DB design best practices

92 views
Skip to first unread message

n8gray

unread,
Jun 9, 2009, 1:47:03 PM6/9/09
to Google App Engine
Hi everybody,

I'm about to start working on an AppEngine backend for an iPhone game
I'm developing. It's a simple board game, with 2-4 players who each
take turns making plays. Originally I had planned to set up a LAMP
server for my project, but AE has changed my plans (for the better!).
I've never written database code before but I've read up on the basics
of database design, and I came to the conclusion that I would need a
DB schema with tables something like this:

Players: username, email, userid, ...
Games: gameid, time_started, current_player, is_finished, ...
Players2Games: userid, gameid, score, ...
Turns: userid, gameid, timestamp, turn_number, play, turn_score, ...

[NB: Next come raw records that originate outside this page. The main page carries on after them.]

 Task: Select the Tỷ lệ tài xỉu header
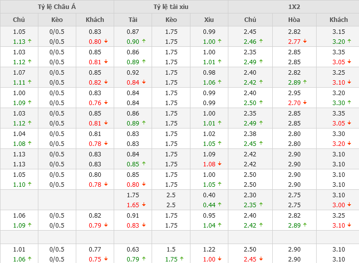point(171,7)
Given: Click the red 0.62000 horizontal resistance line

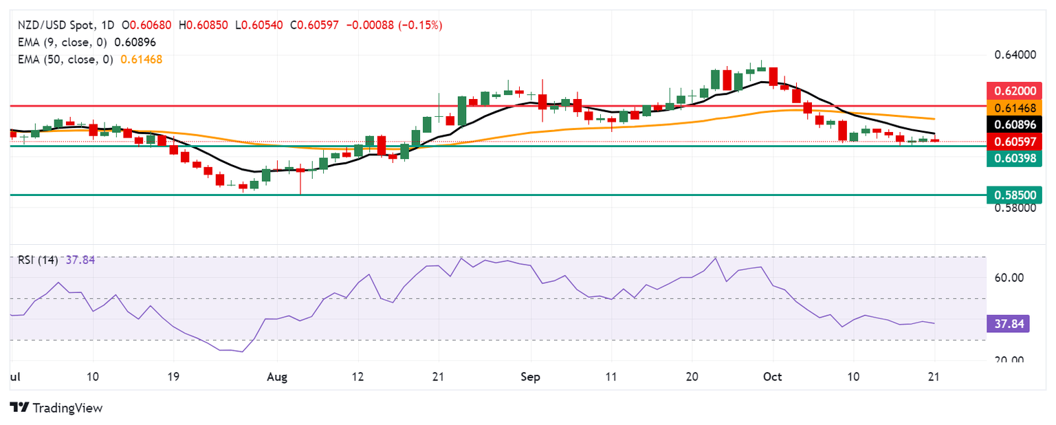Looking at the screenshot, I should [481, 107].
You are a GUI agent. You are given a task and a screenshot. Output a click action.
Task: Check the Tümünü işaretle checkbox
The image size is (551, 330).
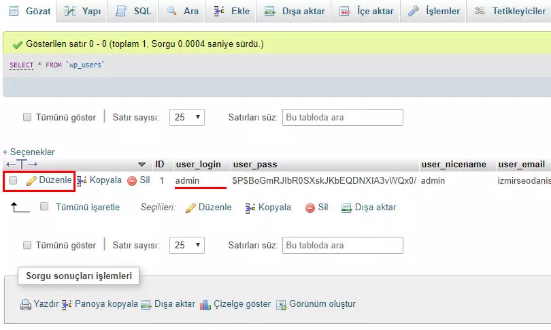44,207
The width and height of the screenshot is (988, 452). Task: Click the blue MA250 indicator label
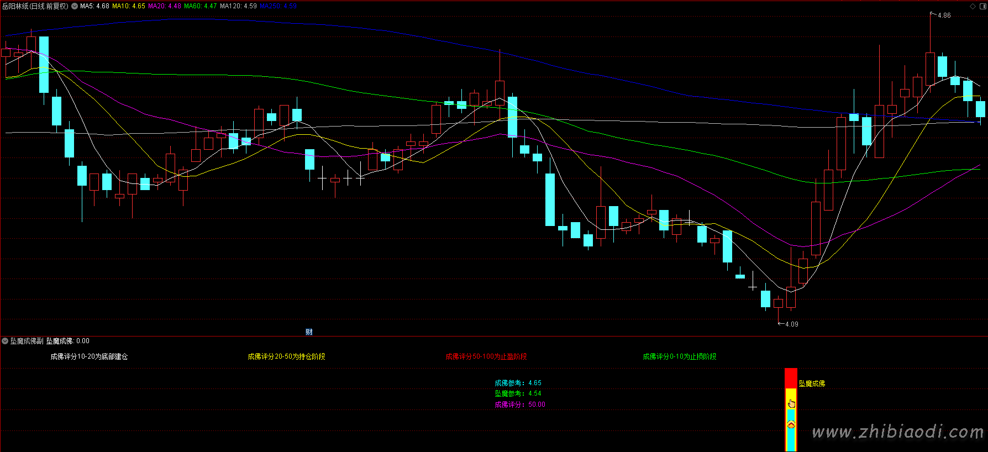coord(278,6)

It seems clear, however, that Datastore is not a traditional database
and perhaps my schema needs to be revisited. Is it still necessary or
advisable to use a table like Players2Games in order to represent many-
to-many relationships? What should my roots and parent/child
relationships be?

Typical queries will be (unsurprising) things like:
get all games for player x
get all players for game x
get the scores of all players in game x
get any turns in game x that have occurred since time t

Any advice, or pointers to articles/posts/documentation are
appreciated!

Thanks,
-n8

Tony Rowles

unread,
Jun 10, 2009, 8:21:06 PM6/10/09
to Google App Engine
It's a really good question and perhaps someone with more db
experience than me will write some kind of tutorial about planning
your db structure for GAE...

The biggest question I wished I'd asked myself before designing my app
is: "what sorts of models will I want to update together in
transactions?" Because in Datastore you can only run transactions on
entities in the same entity group (meaning each entity is an ancestor/
child of the others). So if you need certain operations to maintain
consistency, for instance "add new Turn entity, update Game's
current_player" you will need to plan that ahead of time (perhaps
assigning each Turn as a child of the Game it takes place in).

Other than that, just remember that writing to Datastore is very
expensive (as is fetching large numbers of entities from a query) -
you will want to figure out ways to retrieve entities by key as much
as possible.

Good luck,
Tony

Nick Johnson (Google)

unread,
Jun 11, 2009, 7:19:18 AM6/11/09
to google-a...@googlegroups.com
Hi n8gray,

Excellent question!

Given the amount of information you're likely to store against Players2Games (GamePlayers, perhaps?), and the number of games any one player may have, and the likely access patterns, I would suggest sticking with a separate model for it.

The main lesson for using the datastore instead of a relational database is simply to denormalize and precalculate. In this case, that likely means storing running totals (number of turns, score, etc) against the Players2Games entity, instead of calculating them when needed as you might in a relational database.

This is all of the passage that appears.